- Given problem: Give the number of lines in the data below that contain the string "action", with nothing else in your answer.

Element and text location data

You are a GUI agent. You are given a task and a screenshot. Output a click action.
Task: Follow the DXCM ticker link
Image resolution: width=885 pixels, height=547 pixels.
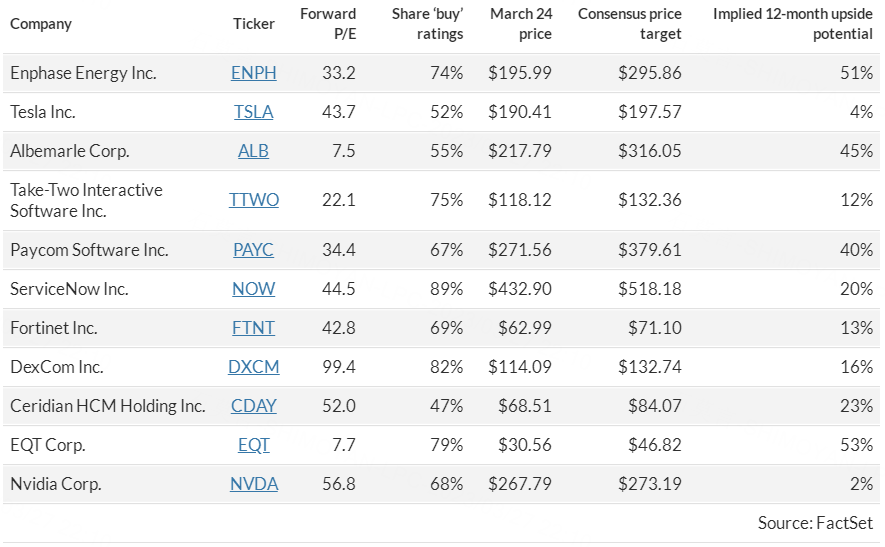[x=253, y=366]
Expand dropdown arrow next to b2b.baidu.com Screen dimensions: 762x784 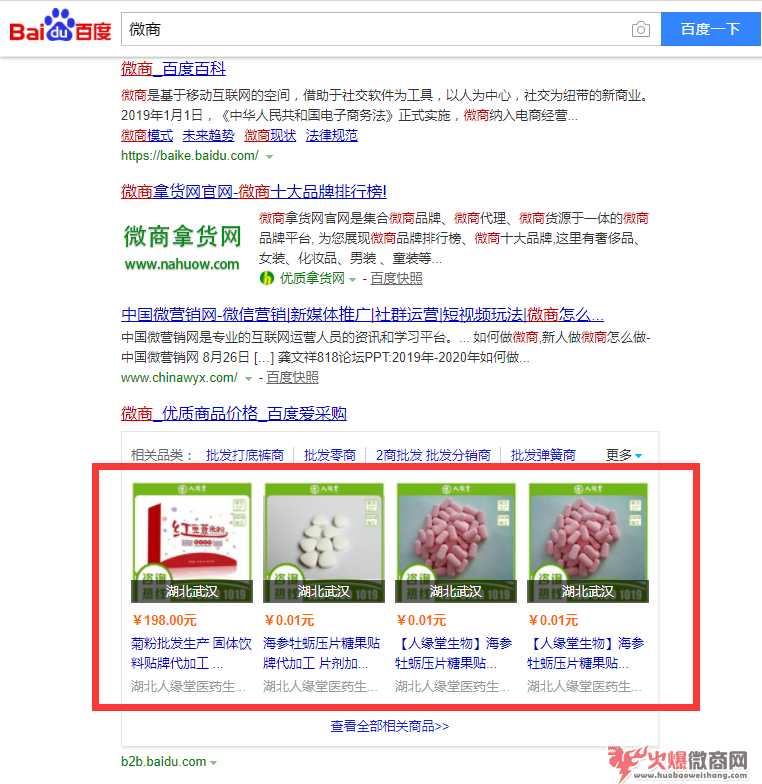214,763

- Worked solution: 1